-- Material for this exercise follows --
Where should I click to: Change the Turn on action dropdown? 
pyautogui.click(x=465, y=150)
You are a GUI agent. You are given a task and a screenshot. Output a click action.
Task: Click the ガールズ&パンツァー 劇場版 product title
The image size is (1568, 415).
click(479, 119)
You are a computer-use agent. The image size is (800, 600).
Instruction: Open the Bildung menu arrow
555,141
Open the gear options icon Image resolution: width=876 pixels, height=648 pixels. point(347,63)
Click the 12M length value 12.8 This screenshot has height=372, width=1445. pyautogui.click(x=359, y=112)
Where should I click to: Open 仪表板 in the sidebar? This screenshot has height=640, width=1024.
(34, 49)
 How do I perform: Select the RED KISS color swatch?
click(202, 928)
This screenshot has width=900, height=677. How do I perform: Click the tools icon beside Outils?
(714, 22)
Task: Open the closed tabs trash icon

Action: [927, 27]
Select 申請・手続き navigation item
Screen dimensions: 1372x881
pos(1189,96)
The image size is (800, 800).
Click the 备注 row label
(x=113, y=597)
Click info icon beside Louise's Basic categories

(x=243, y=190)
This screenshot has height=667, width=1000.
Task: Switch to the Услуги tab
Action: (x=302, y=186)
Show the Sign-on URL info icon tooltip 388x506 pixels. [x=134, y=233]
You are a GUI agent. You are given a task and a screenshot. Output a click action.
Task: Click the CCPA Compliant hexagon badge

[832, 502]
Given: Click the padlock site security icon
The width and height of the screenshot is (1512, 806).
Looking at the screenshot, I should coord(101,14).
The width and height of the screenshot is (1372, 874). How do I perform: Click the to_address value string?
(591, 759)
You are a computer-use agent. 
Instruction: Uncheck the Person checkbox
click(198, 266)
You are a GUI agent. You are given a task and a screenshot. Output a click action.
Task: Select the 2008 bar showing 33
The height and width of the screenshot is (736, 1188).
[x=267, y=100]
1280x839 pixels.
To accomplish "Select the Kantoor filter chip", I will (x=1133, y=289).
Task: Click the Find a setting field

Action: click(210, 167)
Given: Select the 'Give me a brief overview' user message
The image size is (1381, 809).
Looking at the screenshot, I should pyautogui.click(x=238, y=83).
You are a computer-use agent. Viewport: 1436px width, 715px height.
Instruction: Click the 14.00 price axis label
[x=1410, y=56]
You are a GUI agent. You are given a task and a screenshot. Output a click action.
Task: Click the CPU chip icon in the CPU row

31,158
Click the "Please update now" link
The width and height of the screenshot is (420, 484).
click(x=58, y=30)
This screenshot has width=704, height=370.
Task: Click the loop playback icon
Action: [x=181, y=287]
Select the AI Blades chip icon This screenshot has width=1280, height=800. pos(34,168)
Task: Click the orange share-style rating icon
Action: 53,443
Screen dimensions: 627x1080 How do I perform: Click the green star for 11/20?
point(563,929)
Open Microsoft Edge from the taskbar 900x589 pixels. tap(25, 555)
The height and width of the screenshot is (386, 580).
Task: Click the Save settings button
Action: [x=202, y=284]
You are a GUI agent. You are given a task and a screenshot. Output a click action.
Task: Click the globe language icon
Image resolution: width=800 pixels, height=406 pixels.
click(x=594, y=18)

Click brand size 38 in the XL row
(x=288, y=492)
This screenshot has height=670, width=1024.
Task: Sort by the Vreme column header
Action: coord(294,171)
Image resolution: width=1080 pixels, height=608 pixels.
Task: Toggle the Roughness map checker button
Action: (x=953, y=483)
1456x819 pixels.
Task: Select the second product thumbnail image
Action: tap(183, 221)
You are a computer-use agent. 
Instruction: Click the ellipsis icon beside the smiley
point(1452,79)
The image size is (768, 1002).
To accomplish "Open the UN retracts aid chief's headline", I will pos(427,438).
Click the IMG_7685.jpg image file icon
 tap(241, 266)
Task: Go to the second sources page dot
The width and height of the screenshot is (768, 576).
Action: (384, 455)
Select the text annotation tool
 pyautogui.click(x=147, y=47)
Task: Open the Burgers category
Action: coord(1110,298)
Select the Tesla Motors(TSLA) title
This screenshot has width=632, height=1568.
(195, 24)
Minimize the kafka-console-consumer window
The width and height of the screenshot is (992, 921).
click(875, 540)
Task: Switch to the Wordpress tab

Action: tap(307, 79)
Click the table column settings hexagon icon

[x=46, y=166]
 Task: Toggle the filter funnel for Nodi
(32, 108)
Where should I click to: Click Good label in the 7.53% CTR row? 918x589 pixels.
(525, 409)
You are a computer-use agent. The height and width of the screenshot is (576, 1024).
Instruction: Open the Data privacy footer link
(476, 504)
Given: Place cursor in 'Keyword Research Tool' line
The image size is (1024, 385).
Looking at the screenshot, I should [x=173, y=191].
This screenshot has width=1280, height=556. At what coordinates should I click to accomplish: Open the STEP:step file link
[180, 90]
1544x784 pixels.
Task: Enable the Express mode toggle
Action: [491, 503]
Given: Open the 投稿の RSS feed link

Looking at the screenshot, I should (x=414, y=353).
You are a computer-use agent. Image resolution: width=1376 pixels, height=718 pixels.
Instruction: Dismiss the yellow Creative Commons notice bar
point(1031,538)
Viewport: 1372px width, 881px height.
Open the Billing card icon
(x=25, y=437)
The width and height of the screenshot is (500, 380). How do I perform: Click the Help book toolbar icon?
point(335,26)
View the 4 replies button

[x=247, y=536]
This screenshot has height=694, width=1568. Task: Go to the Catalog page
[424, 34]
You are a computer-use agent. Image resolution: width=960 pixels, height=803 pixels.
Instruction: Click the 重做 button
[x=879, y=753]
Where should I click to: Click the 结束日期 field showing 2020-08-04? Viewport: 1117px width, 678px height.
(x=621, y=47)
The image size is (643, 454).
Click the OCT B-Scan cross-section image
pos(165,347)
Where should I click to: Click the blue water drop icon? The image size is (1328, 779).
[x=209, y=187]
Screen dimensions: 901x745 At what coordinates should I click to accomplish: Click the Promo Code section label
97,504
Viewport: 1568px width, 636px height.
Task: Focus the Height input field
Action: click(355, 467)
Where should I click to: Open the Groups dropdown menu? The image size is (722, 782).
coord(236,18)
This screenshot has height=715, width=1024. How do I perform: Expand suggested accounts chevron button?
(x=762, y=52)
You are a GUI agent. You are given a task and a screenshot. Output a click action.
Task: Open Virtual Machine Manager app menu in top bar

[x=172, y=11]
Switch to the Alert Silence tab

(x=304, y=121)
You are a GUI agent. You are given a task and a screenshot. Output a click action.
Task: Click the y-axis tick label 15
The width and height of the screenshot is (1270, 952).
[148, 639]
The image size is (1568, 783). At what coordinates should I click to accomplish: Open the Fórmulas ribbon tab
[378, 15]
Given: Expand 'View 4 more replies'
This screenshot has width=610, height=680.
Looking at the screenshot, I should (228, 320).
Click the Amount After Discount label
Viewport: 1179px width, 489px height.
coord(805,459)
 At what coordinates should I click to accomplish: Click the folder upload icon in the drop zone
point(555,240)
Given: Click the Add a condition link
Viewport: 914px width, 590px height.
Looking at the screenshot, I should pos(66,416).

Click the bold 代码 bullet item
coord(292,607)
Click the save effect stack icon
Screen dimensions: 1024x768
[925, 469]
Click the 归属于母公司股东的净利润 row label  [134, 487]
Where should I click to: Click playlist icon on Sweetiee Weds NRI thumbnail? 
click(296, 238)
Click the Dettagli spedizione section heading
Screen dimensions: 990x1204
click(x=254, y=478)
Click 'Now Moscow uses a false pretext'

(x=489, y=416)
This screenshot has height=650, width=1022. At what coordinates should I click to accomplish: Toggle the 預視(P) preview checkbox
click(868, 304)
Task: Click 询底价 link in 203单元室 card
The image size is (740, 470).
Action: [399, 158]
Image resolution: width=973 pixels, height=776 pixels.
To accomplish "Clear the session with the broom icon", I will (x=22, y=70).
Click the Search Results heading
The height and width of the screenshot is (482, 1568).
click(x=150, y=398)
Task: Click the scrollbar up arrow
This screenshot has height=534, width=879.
-- Material for this exercise concluded --
> **Problem**:
How many lines above contain the word "computer"? Answer with the number alone.

> **Expected answer**:
7